*Set problem*.
Format the rows as a numbered list, starting at the line containing "Where should I click to: Focus" and ending at the line containing "coord(44,253)", with both of those lines included and blank lines omitted.

### Dataset records ###

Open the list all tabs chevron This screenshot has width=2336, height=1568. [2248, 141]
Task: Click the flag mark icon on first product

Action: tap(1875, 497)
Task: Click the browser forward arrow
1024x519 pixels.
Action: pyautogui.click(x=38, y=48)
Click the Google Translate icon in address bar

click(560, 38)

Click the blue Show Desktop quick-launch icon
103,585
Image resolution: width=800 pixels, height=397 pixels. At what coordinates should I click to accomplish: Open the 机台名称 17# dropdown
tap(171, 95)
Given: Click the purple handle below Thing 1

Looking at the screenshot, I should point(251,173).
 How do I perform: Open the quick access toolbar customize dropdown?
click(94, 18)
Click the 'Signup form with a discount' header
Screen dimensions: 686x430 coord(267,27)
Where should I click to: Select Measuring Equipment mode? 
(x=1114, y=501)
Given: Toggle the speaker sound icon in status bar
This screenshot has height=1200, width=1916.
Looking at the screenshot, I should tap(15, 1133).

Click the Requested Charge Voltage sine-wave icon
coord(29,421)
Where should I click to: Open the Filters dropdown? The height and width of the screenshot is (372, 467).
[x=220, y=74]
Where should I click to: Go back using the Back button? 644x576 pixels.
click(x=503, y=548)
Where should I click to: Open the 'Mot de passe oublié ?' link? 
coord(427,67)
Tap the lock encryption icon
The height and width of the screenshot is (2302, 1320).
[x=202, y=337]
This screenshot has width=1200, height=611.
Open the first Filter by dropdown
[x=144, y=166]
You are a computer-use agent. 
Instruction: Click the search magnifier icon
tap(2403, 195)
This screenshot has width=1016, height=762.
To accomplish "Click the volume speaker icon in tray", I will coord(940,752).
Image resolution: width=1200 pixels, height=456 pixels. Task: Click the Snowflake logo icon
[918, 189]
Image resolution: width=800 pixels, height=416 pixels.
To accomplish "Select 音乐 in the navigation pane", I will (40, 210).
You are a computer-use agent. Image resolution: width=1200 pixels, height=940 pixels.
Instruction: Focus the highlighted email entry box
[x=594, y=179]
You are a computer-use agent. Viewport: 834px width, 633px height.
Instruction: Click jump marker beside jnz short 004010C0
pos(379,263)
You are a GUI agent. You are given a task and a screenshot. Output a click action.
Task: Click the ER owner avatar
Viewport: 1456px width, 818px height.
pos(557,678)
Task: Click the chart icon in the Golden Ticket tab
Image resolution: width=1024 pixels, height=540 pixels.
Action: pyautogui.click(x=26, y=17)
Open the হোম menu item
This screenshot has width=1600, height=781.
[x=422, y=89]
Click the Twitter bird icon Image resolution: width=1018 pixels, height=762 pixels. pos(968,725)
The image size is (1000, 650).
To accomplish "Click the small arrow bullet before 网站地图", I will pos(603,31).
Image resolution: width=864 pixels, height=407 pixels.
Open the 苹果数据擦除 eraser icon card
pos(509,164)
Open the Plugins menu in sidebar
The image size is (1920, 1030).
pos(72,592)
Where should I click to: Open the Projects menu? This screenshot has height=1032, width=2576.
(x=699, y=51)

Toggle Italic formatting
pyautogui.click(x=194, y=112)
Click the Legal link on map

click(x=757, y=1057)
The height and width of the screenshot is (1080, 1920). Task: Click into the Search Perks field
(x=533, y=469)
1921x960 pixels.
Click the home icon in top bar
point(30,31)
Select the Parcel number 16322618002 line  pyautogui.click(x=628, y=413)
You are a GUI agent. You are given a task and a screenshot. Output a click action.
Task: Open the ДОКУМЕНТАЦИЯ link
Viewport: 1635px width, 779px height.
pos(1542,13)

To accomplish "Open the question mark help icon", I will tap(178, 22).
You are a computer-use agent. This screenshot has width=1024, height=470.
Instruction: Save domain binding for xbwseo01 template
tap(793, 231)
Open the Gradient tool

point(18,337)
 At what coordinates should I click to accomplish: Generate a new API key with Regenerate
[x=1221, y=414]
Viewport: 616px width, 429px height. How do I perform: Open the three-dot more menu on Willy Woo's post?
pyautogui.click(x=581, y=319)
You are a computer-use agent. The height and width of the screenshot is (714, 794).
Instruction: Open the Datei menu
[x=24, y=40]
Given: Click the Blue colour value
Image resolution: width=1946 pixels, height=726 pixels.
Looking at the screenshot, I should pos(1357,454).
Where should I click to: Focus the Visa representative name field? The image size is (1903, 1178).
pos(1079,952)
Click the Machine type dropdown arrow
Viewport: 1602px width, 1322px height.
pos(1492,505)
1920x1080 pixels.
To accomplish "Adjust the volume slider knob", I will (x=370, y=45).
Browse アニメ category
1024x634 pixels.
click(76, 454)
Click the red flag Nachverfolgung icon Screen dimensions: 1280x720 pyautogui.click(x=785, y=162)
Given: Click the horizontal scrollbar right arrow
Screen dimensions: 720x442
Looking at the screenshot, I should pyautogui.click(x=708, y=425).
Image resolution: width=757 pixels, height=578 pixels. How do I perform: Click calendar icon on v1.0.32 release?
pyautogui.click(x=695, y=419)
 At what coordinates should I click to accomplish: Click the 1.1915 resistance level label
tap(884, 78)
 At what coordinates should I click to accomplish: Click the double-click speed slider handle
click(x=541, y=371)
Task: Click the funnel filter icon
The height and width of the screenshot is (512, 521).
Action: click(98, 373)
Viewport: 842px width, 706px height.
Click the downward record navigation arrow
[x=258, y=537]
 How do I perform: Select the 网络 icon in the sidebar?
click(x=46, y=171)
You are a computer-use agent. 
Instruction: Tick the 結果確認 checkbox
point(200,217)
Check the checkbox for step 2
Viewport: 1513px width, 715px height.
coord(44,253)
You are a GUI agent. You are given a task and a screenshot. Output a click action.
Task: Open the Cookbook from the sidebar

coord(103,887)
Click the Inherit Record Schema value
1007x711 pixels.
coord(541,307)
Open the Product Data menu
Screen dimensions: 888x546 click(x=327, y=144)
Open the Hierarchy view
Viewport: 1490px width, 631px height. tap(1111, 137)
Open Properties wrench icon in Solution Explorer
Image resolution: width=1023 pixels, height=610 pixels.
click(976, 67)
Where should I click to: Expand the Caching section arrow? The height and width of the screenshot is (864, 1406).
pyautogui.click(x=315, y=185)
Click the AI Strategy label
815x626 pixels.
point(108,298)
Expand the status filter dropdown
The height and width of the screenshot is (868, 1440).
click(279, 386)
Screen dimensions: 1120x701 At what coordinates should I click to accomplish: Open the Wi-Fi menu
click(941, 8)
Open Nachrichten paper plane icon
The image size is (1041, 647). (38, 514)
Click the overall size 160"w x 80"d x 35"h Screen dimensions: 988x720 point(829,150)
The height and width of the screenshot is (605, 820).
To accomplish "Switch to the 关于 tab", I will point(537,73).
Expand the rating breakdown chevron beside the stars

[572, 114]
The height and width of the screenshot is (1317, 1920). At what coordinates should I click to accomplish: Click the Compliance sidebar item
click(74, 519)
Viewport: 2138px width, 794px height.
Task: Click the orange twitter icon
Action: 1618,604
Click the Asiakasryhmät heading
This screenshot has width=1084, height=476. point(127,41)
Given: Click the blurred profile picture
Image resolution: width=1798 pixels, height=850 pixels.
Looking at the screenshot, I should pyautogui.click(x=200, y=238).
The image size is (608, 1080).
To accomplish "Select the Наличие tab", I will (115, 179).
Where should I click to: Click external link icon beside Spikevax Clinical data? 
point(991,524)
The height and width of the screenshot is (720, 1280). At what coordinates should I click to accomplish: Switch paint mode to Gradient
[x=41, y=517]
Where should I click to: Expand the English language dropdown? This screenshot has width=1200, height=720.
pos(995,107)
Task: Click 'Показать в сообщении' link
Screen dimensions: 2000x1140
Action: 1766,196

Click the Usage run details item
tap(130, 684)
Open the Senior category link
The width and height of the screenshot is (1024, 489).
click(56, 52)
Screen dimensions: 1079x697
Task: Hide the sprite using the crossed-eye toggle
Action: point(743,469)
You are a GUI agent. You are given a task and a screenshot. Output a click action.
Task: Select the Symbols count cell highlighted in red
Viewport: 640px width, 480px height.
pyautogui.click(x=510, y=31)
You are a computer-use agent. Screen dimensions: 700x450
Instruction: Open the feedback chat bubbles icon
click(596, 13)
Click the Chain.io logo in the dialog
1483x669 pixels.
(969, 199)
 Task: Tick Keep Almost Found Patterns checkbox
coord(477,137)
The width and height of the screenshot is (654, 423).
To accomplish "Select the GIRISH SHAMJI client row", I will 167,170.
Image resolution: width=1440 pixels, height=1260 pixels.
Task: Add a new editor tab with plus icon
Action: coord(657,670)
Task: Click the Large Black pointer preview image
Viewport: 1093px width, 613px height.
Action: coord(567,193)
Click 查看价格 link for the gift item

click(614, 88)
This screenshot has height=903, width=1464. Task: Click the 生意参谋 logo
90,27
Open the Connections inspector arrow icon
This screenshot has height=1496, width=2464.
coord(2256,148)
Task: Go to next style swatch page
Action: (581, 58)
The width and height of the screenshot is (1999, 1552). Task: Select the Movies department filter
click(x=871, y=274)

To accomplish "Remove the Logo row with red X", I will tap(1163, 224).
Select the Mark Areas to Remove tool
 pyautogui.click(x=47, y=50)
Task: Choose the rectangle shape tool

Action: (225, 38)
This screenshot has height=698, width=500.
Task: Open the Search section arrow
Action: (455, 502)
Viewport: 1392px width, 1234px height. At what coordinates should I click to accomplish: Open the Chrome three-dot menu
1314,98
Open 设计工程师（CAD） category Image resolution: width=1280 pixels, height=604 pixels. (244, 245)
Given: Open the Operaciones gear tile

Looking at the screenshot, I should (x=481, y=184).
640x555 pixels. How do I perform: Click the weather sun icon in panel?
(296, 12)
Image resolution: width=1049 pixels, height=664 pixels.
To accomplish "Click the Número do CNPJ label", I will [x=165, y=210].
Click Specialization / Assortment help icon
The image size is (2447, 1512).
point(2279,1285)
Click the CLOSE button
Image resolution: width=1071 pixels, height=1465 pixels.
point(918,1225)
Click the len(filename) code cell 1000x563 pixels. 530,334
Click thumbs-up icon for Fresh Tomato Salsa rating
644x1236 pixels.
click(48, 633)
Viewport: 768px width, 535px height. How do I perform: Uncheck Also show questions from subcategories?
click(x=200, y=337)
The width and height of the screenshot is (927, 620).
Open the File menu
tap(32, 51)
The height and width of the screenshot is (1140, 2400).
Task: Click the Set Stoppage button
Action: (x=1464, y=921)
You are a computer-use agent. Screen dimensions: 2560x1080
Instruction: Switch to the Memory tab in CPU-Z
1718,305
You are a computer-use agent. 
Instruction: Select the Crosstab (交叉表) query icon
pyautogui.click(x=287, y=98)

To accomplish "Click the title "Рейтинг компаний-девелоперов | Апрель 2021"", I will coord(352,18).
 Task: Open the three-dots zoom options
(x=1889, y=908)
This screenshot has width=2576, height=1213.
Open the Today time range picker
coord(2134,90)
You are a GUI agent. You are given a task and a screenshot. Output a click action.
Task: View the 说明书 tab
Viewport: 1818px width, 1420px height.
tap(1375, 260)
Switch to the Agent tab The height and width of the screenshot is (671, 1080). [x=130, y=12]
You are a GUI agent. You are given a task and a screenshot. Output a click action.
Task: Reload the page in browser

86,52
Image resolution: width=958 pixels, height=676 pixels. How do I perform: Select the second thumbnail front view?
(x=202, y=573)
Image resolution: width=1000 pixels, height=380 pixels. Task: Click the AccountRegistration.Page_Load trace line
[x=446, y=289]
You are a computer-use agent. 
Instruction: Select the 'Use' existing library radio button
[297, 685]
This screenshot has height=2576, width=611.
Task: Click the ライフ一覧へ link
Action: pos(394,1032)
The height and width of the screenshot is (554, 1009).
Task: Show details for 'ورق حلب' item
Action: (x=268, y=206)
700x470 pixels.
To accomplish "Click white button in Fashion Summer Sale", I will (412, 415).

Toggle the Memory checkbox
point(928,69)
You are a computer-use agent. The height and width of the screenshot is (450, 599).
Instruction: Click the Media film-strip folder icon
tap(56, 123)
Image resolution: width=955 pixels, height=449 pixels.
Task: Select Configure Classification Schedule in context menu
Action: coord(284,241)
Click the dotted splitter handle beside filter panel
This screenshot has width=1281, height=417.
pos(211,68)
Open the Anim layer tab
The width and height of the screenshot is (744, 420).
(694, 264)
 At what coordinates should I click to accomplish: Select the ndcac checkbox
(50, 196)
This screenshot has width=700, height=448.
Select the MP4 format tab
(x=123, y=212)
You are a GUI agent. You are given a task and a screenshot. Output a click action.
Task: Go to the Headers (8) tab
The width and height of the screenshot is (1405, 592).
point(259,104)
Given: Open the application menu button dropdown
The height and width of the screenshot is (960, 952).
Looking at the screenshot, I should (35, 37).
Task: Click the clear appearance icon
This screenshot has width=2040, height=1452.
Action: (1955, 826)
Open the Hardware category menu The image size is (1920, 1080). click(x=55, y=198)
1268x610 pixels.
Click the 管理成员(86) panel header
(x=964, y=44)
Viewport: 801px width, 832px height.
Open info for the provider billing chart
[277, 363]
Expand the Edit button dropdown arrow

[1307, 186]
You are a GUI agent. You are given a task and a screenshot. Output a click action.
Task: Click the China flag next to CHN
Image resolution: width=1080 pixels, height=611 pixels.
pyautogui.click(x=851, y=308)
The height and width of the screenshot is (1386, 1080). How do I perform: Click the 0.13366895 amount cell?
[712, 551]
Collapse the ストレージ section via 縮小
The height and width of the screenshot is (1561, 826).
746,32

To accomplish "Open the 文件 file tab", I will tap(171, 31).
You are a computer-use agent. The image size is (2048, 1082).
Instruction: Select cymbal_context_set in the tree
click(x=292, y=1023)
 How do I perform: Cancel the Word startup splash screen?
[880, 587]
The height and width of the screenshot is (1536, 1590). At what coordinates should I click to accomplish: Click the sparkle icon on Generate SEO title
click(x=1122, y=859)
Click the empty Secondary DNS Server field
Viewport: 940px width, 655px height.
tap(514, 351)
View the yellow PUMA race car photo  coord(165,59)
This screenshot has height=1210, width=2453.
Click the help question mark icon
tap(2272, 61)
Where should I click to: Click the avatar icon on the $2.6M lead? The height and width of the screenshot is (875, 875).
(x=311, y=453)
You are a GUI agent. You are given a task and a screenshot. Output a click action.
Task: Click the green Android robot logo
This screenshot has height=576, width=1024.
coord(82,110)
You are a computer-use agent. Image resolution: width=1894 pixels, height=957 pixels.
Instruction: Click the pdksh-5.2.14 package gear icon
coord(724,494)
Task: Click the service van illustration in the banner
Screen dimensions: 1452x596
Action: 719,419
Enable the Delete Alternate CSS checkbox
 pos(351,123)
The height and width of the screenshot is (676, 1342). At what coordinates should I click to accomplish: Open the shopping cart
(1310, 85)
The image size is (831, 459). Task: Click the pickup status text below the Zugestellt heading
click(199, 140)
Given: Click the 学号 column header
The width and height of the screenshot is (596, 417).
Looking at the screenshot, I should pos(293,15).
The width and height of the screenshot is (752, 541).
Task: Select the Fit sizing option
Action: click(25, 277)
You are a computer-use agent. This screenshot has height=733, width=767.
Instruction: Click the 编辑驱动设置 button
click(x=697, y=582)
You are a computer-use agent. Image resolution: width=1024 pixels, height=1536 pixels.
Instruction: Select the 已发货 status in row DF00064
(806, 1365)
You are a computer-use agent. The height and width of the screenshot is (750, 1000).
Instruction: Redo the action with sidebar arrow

###

*Written answer*.
1. Where should I click to: Focus the Visa representative name field? The image size is (1903, 1178).
2. pos(1079,952)
3. Click the Machine type dropdown arrow
4. Viewport: 1602px width, 1322px height.
5. pos(1492,505)
6. 1920x1080 pixels.
7. To accomplish "Adjust the volume slider knob", I will (x=370, y=45).
8. Browse アニメ category
9. 1024x634 pixels.
10. click(76, 454)
11. Click the red flag Nachverfolgung icon Screen dimensions: 1280x720 pyautogui.click(x=785, y=162)
12. Given: Click the horizontal scrollbar right arrow
13. Screen dimensions: 720x442
14. Looking at the screenshot, I should pyautogui.click(x=708, y=425).
15. Image resolution: width=757 pixels, height=578 pixels. How do I perform: Click calendar icon on v1.0.32 release?
16. pyautogui.click(x=695, y=419)
17.  At what coordinates should I click to accomplish: Click the 1.1915 resistance level label
18. tap(884, 78)
19.  At what coordinates should I click to accomplish: Click the double-click speed slider handle
20. click(x=541, y=371)
21. Task: Click the funnel filter icon
22. The height and width of the screenshot is (512, 521).
23. Action: click(98, 373)
24. Viewport: 842px width, 706px height.
25. Click the downward record navigation arrow
26. [x=258, y=537]
27.  How do I perform: Select the 网络 icon in the sidebar?
28. click(x=46, y=171)
29. You are a computer-use agent. 
30. Instruction: Tick the 結果確認 checkbox
31. point(200,217)
32. Check the checkbox for step 2
33. Viewport: 1513px width, 715px height.
34. coord(44,253)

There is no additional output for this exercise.